The amendment, which passed 155 to 0, adds tens of thousands of dollars for the Massachusetts Commission Against Discrimination, acute mental health services, independent living assistance services, and services for the deaf and hard of hearing.

The consolidated amendment authorized the Department of Mental Health to access $5.6 million in “one time trust fund monies’’ — which Dempsey said had been identified as House members reviewed the budget — to “expand community services,’’ including about $558,000 for clubhouses. Those funds would only become accessible after the department issues a report on the number of residents at inpatient facilities expected to be discharged in the upcoming fiscal year. The amendment also adds $500,000 for contracted autism services and requires at least $3 million of funds in that item be spent on a “Children’s Autism Spectrum Disorder Waiver.’’

In addition, the amendment includes a policy change that would require the Patrick administration to detail its plans for closing any of its major developmental disability inpatient facilities, the Fernald Center in Waltham, the Glavin Regional Center in Shrewsbury, the Monson Developmental Center in Palmer, and the Templeton Developmental Center in Baldwinville.

Lawmakers excluded from the proposal an amendment filed by state Representative Ann Gobi, Democrat of Spencer, that would have required independent study before Glavin, Monson, and Templeton could be closed. During a discussion of the amendment, Gobi said she looked forward to a hearing later in the year on whether to delay the closure of the facilities.
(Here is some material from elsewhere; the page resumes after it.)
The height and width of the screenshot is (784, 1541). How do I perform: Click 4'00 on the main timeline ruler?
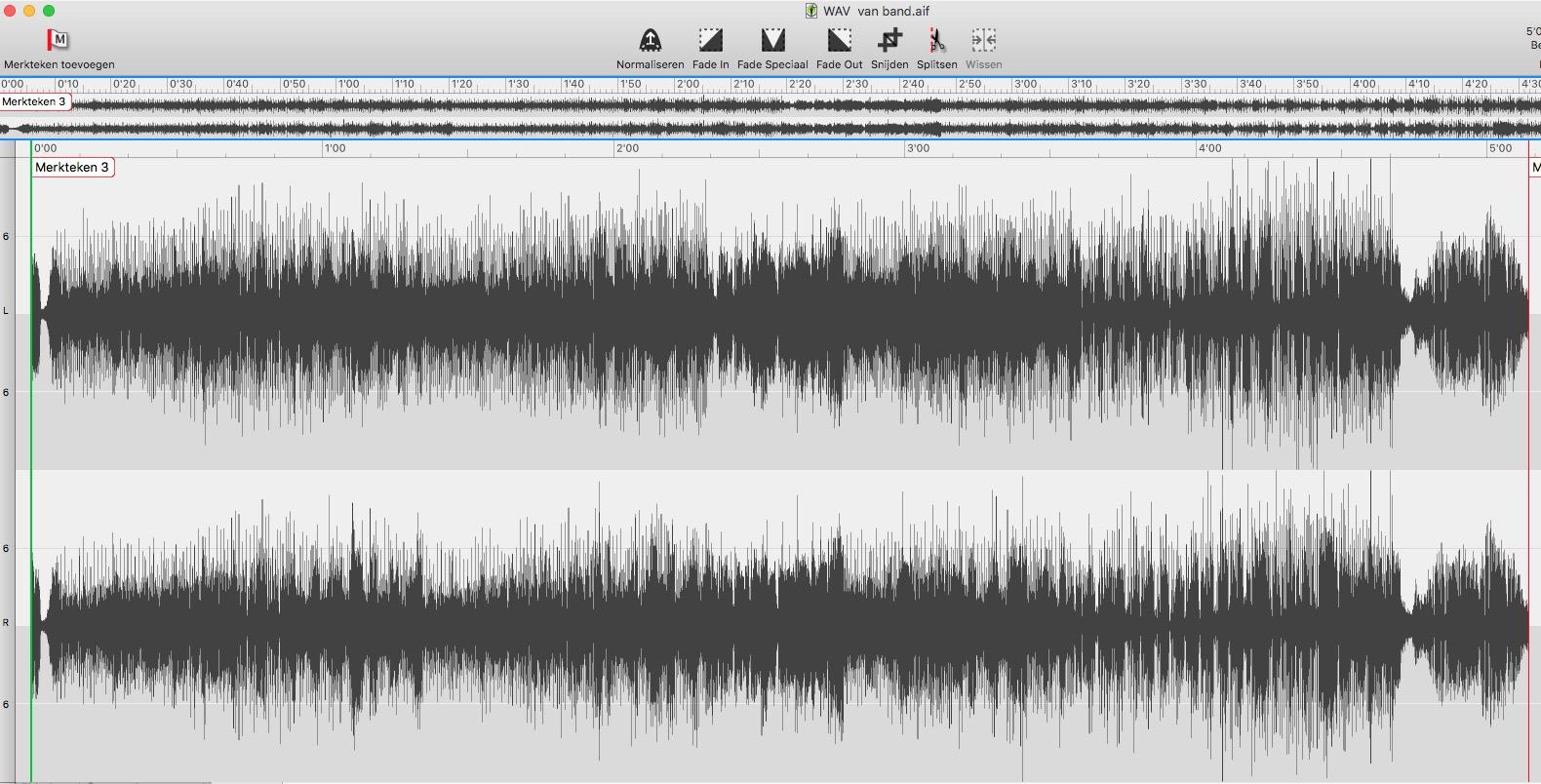(1209, 148)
The Association of Development Disabilities Providers had argued against the amendment, saying that the large institutions that serve developmentally disabled patients — there are six institutions across the state — have become “expensive and inefficient to operate.’’

At the Fernald Redevelopment Center, for example, the cost of housing some patients has nearly quadrupled in recent years, according to the association. Gary Blumenthal, executive director of the association, pointed to documents from the state Department of Developmental Services that show that the annual cost per patient at Fernald has risen to $917,000 per year from $235,000 per person two years ago, largely because of the cost of administrative appeals from those oppose to shutting down the facility.
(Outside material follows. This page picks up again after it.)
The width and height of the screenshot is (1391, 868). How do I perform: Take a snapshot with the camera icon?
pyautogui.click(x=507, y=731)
At the other five institutions, the annual cost per person ranges from $182,000 to $281,000, according to the Department of Developmental Services document.

“While we respect the sincerity of Rep. Gobi and her regional colleagues who wish to protect the local developmental center within their legislative communities,’’ advocates for the developmentally disabled wrote in a letter to lawmakers yesterday, “we believe that further delaying tactics will only cause further delay of the inevitable, creating more heartache for families who need the certainty of planning for their loved ones.’’

Gobi’s amendment would have delayed the closing of the Glavin Regional Center, the Monson Development Center, and the Templeton Development Center until a study was completed by Dec. 1 that included “the number and names of all private nonprofit vendors who contract with the [Department of Developmental Services] to provide direct care in the community, the amount of state and federal resources paid to those vendors in fiscal years 2009, 2010 and 2011 and the amount of clients served by these private nonprofit vendors in each of those fiscal years.’’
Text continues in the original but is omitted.